*** Opening EXERCISE INPUT ***
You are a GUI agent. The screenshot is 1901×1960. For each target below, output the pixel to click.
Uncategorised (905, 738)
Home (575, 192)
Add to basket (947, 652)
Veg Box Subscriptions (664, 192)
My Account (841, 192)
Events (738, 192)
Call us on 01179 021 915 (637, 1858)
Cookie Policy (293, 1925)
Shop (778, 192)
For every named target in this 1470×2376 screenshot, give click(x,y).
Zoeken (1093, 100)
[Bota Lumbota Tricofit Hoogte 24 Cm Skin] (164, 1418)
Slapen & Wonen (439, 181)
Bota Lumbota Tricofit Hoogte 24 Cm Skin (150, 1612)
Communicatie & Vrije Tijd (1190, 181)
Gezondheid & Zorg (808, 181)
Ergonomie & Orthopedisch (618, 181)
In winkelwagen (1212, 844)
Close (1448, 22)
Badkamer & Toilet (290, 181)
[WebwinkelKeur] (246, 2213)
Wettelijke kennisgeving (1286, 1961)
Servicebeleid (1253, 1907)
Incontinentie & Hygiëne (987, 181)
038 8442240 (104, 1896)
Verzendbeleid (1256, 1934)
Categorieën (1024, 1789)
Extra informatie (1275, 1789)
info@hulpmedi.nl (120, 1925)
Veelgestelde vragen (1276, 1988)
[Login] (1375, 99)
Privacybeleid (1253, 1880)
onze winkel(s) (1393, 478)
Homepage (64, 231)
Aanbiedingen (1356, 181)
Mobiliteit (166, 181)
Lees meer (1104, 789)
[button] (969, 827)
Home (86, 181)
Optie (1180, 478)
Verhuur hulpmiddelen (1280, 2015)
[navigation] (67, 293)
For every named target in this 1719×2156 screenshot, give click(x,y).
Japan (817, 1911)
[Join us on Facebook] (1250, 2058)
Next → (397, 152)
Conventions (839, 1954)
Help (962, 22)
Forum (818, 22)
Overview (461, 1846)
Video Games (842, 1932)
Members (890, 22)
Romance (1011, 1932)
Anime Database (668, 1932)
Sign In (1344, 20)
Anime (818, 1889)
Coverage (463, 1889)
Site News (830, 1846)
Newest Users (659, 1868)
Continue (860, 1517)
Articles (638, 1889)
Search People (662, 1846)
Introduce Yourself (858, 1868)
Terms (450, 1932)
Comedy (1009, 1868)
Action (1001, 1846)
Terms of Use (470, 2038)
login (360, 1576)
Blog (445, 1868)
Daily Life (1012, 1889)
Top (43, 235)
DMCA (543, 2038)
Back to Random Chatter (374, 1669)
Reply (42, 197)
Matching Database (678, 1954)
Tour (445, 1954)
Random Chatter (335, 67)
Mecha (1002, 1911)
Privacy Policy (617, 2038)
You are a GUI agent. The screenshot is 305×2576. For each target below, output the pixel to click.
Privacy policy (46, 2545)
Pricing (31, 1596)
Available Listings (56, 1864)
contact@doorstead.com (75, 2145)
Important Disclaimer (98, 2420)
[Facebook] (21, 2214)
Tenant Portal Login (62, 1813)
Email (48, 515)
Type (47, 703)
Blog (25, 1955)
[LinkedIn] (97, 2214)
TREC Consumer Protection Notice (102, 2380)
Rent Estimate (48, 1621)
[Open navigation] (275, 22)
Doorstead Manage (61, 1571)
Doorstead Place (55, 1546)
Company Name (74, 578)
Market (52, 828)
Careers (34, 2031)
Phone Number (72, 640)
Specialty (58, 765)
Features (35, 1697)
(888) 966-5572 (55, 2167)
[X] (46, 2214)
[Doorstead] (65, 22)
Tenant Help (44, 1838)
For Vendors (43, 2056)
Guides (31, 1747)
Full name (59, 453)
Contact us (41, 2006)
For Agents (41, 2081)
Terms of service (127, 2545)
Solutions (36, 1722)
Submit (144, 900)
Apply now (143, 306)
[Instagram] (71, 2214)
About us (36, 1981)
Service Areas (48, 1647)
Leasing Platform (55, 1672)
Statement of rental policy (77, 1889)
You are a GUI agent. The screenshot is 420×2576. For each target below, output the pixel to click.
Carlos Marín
*** Closing EXERCISE INPUT ***
**TASK TO COMPLETE:**
Please retype the top of the data exactly, down to and including the line that holds "Events (738, 192)", and nothing further.

**WRITTEN ANSWER:**
You are a GUI agent. The screenshot is 1901×1960. For each target below, output the pixel to click.
Uncategorised (905, 738)
Home (575, 192)
Add to basket (947, 652)
Veg Box Subscriptions (664, 192)
My Account (841, 192)
Events (738, 192)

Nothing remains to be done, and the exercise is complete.